27 febbraio 2020
Aggiornato 19:00
Ford OK, Cit Group KO

Gli USA esultano, Ford torna in utile

Un miliardo di utile nel terzo trimestre. Risultato oltre le previsioni

Oggi dagli Stati Uniti sono arrivate le classiche due notizie, una buona e una cattiva.
Cominciamo dalla cattiva. Cit Group ha gettato la spugna e ha chiesto la procedura fallimentare.
Dopo mesi di incertezze e oltre due miliardi e mezzo di dollari riversati nelle sue casse dal Tesoro americano si è capito che non avrebbe potuto più farcela. Con i suoi 71 miliardi di dollari di attività è la quinta bancarotta per ordine di grandezza della storia. Inoltre era il gruppo bancario specializzato nei finanziamenti alle piccole e medie imprese statunitensi. Insomma un grattacapo in più per la Casa Bianca, che non ha mai nascosto, anche quando annunciava l’uscita dalla crisi, di temere altre brutte sorprese. Evidentemente sapeva cosa si nascondeva dietro l’angolo di uno dei gruppi bancari più grandi al mondo. Staremo a vedere che cosa si trascinerà dietro.

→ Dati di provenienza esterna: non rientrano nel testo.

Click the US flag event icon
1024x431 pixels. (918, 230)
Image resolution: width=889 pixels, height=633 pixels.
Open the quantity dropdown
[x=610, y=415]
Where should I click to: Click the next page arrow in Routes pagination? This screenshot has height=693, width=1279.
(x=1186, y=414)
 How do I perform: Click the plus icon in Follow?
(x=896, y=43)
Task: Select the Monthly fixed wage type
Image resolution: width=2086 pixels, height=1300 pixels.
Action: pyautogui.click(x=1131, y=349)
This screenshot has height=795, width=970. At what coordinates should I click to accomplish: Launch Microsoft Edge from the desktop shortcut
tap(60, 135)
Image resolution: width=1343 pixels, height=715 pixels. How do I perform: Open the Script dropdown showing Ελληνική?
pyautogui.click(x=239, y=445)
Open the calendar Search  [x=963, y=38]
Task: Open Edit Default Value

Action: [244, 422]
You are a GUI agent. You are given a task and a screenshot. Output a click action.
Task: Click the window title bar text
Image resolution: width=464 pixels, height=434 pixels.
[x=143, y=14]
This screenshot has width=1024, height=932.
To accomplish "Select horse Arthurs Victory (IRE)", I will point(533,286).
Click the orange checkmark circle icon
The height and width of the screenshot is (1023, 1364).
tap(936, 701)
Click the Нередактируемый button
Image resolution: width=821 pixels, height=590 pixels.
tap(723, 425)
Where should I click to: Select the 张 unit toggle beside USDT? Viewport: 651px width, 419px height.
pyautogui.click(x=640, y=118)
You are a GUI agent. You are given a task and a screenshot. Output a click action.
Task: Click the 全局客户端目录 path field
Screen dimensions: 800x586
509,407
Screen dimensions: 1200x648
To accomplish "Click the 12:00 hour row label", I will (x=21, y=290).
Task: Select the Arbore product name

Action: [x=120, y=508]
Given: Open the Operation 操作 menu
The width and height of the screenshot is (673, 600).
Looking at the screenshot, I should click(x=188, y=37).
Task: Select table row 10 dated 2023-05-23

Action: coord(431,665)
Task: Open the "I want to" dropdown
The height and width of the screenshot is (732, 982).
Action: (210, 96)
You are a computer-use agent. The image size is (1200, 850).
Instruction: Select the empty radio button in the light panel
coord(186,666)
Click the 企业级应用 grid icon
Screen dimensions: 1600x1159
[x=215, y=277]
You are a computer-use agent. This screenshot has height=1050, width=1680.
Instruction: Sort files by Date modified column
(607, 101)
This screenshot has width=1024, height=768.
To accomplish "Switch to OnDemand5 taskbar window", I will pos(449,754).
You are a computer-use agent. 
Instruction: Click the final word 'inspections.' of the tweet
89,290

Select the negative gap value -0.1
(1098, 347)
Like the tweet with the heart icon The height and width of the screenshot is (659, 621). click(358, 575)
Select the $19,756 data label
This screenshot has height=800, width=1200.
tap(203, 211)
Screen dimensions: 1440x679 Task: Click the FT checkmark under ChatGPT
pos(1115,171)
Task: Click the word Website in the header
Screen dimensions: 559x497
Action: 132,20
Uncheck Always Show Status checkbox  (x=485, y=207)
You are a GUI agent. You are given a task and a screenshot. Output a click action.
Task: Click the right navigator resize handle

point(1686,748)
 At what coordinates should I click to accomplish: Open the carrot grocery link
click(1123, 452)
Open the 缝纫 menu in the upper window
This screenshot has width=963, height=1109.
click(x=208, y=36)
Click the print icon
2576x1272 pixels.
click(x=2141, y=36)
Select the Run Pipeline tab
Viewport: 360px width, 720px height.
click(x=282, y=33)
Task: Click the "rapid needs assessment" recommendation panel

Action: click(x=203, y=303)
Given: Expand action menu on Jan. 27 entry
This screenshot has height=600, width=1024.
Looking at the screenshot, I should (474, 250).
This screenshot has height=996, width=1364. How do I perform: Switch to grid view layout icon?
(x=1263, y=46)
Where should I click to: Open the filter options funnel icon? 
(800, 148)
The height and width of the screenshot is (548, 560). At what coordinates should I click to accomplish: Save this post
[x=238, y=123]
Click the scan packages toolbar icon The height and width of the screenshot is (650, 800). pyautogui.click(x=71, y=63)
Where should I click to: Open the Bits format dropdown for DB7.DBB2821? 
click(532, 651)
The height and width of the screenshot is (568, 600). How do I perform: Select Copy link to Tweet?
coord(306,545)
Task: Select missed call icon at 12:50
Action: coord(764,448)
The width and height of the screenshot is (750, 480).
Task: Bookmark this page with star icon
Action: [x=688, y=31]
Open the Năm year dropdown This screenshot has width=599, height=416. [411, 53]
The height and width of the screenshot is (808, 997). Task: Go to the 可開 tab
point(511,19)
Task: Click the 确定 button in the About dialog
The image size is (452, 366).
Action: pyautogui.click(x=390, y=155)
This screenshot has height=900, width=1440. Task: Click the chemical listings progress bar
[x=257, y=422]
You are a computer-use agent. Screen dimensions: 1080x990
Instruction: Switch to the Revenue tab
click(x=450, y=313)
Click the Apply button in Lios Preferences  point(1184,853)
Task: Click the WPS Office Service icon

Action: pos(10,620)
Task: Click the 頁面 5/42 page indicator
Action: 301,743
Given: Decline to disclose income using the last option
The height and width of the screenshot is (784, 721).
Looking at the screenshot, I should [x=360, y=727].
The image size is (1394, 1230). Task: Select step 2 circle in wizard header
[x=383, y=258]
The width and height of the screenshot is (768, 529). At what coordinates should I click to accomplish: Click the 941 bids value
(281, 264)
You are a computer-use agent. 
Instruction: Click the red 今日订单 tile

Ma ora andiamo alla notizia buona: la Ford è tornata all’utile ed un utile sostanzioso.
Quasi un miliardo di dollari nel terzo trimestre per la casa automobilistica american, che parla di un rafforzamento della sua quota sul mercato interno, a cui si sono aggiunti i benefici del programma di incentivi alle rottamazioni di auto. E ora il gruppo conta di mettere a segno un risultato «solidamente redditizio» nel 2011, laddove in precedenza si limitava ad affermare che avrebbe dovuto pareggiare il bilancio o segnare utili.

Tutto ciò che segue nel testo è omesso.